▸ Selection:
It's tempting to see the so-called Arab Spring as one large amorphous mass of rebellion, very much an us versus them state of affairs where the little guy discovered he was part of something huge in comparison to those trying to suppress and control them, but as events continued to unfold it became clear to those wishing to dig deeper that things were a lot more complicated than that, and director Greg Barker's account of three tales from Libya, Syria and Bahrain did in some ways tend to lean too heavily on the Western notion that it was a simple case of goodies versus baddies. However, if he could be accused of being simplistic, that was not to say the complex nature of the crisis was left unaddressed.

The film took a look at the wider implications by concentrating on the personal, a clever method of bringing home to audiences what often looked like a selection of large crowds either yelling or being shot at on the news bulletins, the more intimate portrait of these people as individuals somewhat lost. First was Osama, whose son Muhannad was an American-born protestor who went to his father's homeland of Libya to join in with the fighting against General Muammar Gadaffi who had ruled over the country with an iron fist and in the process had become a popular bogeyman for the Western media. Though it's not mentioned in this film, it would be well known to everyone watching what had happened to him, thus representing the Libyan struggle as a victory.

The trouble with that was just as one figure of power was eliminated, a bunch of other groups attempted to take his place, and not all of them were friendly, something that We are the Giant preferred to downplay. In the second story of the disaster in Syria, we begin to get a fuller picture, as the peaceful protestors for whom the quote from the Prophet Muhammad "Faith is a restraint against all violence, let no true believer commit violence" has become a lesson to live by pits them against both the destructive government and the radical Islamists who saw an opportunity to create a state more under the hardline religious rules than the pacifists wished to implement. The two rebels from that movement we see interviewed tell us that most of their sympathisers have been forced out, leaving the two extremes to lay waste to the land.

Lastly is the story given most time, the lesser publicised struggle against the rulers of Bahrain as seen through the eyes of Maryam and Zainab, daughters of another human rights advocate who sees his own human rights utterly ignored. These women make no bones about both endorsing their father's tenets that peaceful uprising is the only way forward since the moment you take up arms you are giving the enemy all the excuse they need to basically murder you in the name of the authority, and blaming the way the Bahrainian regime is backed by the sympathetic West who have wealthy business and political interests there for propping up a government that should have been toppled a long time ago. With much footage from the ground level, including harrowing scenes in all three tales reminding us that it's not only gun-toting men who are being struck down, but women and children as well, perhaps the film's context of more famous revolts from the 20th Century was again simplifying it too far, but if this raised valid interest and pushed the crucial pro-peace, anti-violence narrative, fair enough.

▸ Extracted information:
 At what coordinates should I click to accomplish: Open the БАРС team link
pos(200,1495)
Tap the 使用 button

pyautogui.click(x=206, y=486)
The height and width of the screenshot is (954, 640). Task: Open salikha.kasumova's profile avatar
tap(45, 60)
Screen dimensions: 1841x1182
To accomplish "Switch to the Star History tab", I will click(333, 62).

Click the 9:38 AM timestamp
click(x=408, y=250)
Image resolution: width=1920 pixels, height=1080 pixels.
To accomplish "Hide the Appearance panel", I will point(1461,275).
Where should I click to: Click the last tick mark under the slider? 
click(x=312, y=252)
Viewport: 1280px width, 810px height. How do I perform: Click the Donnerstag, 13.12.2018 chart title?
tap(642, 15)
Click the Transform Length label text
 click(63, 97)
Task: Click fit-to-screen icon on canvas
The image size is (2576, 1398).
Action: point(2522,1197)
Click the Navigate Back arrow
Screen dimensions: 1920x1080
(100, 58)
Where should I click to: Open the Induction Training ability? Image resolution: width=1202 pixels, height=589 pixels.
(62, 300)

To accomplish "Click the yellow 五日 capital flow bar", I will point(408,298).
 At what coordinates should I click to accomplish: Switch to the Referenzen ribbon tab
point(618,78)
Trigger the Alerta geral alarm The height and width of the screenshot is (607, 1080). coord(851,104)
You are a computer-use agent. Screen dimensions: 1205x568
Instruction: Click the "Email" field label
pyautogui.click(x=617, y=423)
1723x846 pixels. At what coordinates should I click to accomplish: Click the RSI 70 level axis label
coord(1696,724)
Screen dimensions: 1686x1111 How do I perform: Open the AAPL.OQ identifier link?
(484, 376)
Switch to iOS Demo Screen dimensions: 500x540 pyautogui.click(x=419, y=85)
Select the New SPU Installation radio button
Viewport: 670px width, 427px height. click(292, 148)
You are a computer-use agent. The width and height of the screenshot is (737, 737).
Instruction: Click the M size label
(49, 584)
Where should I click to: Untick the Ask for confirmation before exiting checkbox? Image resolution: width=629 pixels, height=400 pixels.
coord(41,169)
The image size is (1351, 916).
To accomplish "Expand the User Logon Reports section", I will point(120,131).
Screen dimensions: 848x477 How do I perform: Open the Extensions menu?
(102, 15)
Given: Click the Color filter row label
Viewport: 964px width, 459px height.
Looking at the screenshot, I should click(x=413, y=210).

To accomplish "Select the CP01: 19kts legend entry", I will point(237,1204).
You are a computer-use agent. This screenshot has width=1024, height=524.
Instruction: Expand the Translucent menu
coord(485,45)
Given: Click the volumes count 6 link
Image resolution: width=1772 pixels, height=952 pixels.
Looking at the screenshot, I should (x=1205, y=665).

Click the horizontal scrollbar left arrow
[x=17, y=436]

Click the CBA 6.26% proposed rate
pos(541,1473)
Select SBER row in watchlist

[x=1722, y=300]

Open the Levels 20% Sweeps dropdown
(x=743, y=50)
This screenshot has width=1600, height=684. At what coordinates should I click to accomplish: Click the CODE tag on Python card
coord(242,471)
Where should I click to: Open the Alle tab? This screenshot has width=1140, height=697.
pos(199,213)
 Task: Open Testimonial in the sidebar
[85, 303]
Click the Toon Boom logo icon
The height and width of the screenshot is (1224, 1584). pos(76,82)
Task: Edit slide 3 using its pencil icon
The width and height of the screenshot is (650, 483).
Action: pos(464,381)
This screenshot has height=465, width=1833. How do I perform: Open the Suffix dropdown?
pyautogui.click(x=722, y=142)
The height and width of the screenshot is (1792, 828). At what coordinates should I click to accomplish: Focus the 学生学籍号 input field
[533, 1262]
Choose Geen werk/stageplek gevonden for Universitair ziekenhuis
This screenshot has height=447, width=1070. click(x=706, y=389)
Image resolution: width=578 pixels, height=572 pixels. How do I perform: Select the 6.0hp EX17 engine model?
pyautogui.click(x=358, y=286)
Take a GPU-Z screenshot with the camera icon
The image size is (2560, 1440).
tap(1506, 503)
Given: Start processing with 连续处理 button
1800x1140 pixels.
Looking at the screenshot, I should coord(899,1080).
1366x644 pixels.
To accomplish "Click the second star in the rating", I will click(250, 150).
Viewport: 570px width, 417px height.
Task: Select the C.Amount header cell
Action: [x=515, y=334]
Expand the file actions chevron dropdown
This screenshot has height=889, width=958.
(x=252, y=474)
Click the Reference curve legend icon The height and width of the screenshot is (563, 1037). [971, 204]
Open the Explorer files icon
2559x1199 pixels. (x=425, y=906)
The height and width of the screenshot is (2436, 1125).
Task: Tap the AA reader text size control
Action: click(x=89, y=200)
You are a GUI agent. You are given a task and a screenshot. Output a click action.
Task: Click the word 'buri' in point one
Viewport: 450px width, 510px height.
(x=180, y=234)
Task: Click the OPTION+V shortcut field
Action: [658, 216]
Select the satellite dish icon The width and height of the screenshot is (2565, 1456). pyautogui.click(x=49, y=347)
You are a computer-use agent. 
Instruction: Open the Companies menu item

▸ Tasks and exercises:
(A) According to the review, through whose eyes is the Bahrain story told?
(B) Retype the review from "The trouble with" to "to the land.".
Rely only on the review for your answers.

▸ Answers:
(A) Maryam and Zainab, daughters of a human rights advocate.

(B)
The trouble with that was just as one figure of power was eliminated, a bunch of other groups attempted to take his place, and not all of them were friendly, something that We are the Giant preferred to downplay. In the second story of the disaster in Syria, we begin to get a fuller picture, as the peaceful protestors for whom the quote from the Prophet Muhammad "Faith is a restraint against all violence, let no true believer commit violence" has become a lesson to live by pits them against both the destructive government and the radical Islamists who saw an opportunity to create a state more under the hardline religious rules than the pacifists wished to implement. The two rebels from that movement we see interviewed tell us that most of their sympathisers have been forced out, leaving the two extremes to lay waste to the land.